Wednesday, January 04, 2006

On Chieftans, Thingmen, Feastings and Sagas: Viking Age Iceland (Part Two)

On Chieftans, Thingmen, Feastings and Sagas: Viking Age Iceland (Part Two) Viking Age Iceland (Jesse Byock)

Byock quickly informs on the hot topic here, early Icelandic cultural development highlights its uniqueness among its warmer, European mainland cousins, aside from the severity of environmental conditions. Its Scandanavian settlers, replete with polar constitutions were not unaccustomed to the brusqueness of brutal winters, thus these easily carved warm nests into their miens, although out of a scantily provisioned homeland. Mother Hubbard's cupboard probably could not compare to what these settlers found to embrace as pioneers on a true semi-frozen island in the stream. What seems to startle at first makes sense upon deliberation.

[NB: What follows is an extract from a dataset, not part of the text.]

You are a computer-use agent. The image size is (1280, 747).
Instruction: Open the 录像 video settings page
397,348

These hardy Vikings were highly deliberate, and fair-minded peoples, with well thought out, well organized, simplified people management methods for conducting themselves collectively and equitably. For supposed fierce barbarians, which they were perceived to be by their prey-like cousins, or simply as successful warriors, which they were, in an age of several fearsome war-like European clans, no less should be expected of the efficient Viking. Those hordes of populous, rich, fattened, easy coastal opportunties which arose on many occasions beneath their monstrous fores were doubtlessly impossible to resist as quick and easy pickings, as easy and as quick as several major Icelandic business takeovers on the mainland of late.

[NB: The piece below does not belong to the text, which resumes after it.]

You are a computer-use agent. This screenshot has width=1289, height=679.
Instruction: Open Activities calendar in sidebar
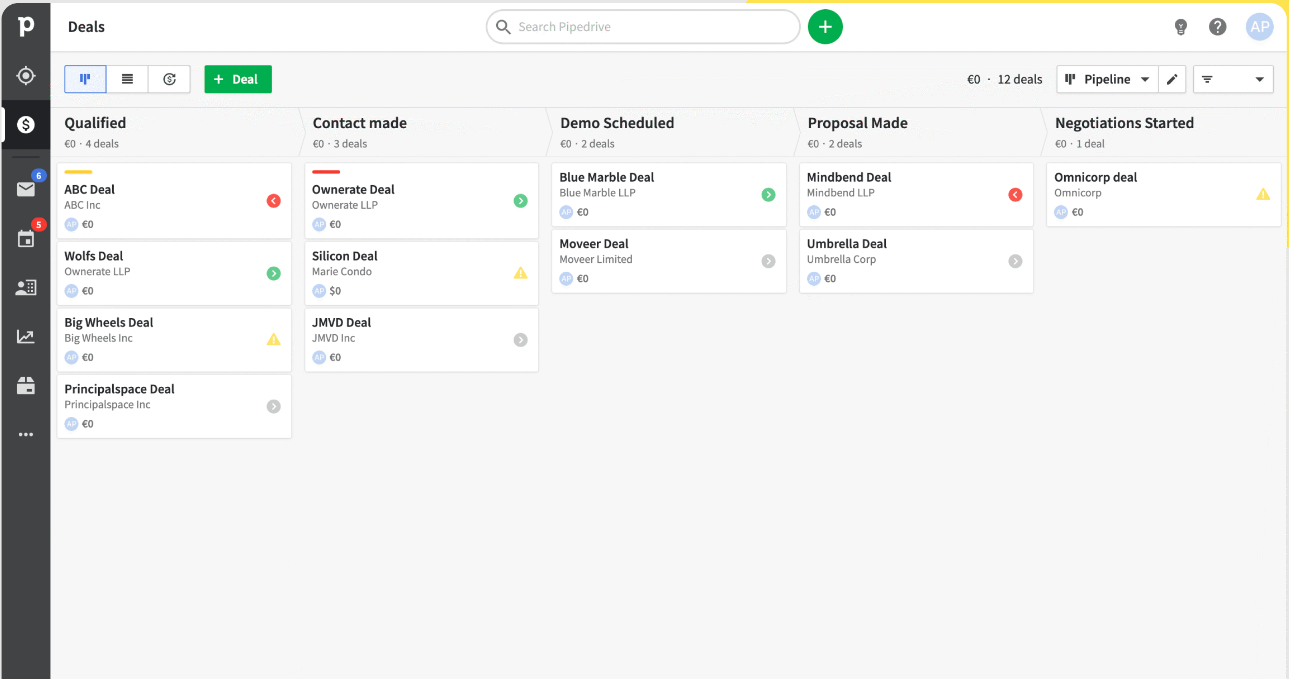point(26,239)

Now instead of running from fire breathing dragons Europeans are merged and acquiesced upon the snappings of Landsbanki and its affiliated parties, the gobblings and feastings of Kaupthing Bunardarbanki, the ravenousness of Baugur, the antics and dealings of Bjorgolfur Thor Bjorgolfsson, the rapacious joustings of Bakkavor, the flanking of the winged valkyrie which was once the drone of Icelandair, dazed Europeans left gawking at the infamous goings on concerning Bjorgolfur Gudmundsson and the Hafskip Fiasco. These Vikings prove in their descendants that their boiling bloods are alive and well on the financial fronts. These peerless navigators of winds, sun, and stars were comfortably at home when at home, among their own fully liberal in government, mightily staid and placid, and their medieval social framework was as strong, clearly as stolid as their literary records appear to be, embodied in lengthly, numerous, even at times monotonous, family sagas.

It all began with a man named Mord in Njal's Saga. He was also called Fiddle. He is Iceland's first and foremost: Chieftain. And he was considered great not because he was a warrior, but because he was...a lawyer. This creature reviled in all other great civilisations, yet boosted to the top rung of a rigid cultural ladder among the Vikings. James Bryce is quoted by Byock that Iceland, "...produced a Constitution unlike any other whereof records remain, and a body of law so elaborate and complex that it is hard to believe that it existed among men whose chief occupation was to kill one another." At least it proved regulated, which cannot be said for much global financial fracas in the current incendiary business age.

The chieftain or godi was purely a political leader, as there were no organized police forces for almost the first five hundred years of settlement, his authority was limited, but something most Maritimers feel perhaps familiar with, as one prefers the police only when one requires them, thus among moral village-based societies there is little need. Farmers and their herds had no clear limitations or privileges to limited resources, indicative of fair-minded sharing, and during disputes, resolutions of these freeholders, called bondr were organized according to the chiefs representatives into councils called thingmen. These thingmen were arranged and shared interests in maintaining peaceable relations and one's good graces constitued the quality of being "in thing" with the godi. Any minion office worker can relate to the benefit of being "in thing" with the boss, many accomplish it through prodigious ass-kissing or more concerning godis like Sai Baba for example. Similarly there appears no terminology for "out thing". It seems fairly obvious there was logically only ever one position available in terms of thingmen. The godi role in Icelandic society was descendant from old Norse concepts of priestly, god-like leadership (Hence an Indian self-appointed godi as an example). Imagine a Thor-like character perhaps embodied with probable god-like reverance. Fawning obedience. The Vikings were agreeable, I can imagine them smiling much together and working things out to keep everyone "in thing" rather than snarling or dying over petty disagreements. Definitely these early residents of Iceland knew any concept of "out thing" would be a bad thing.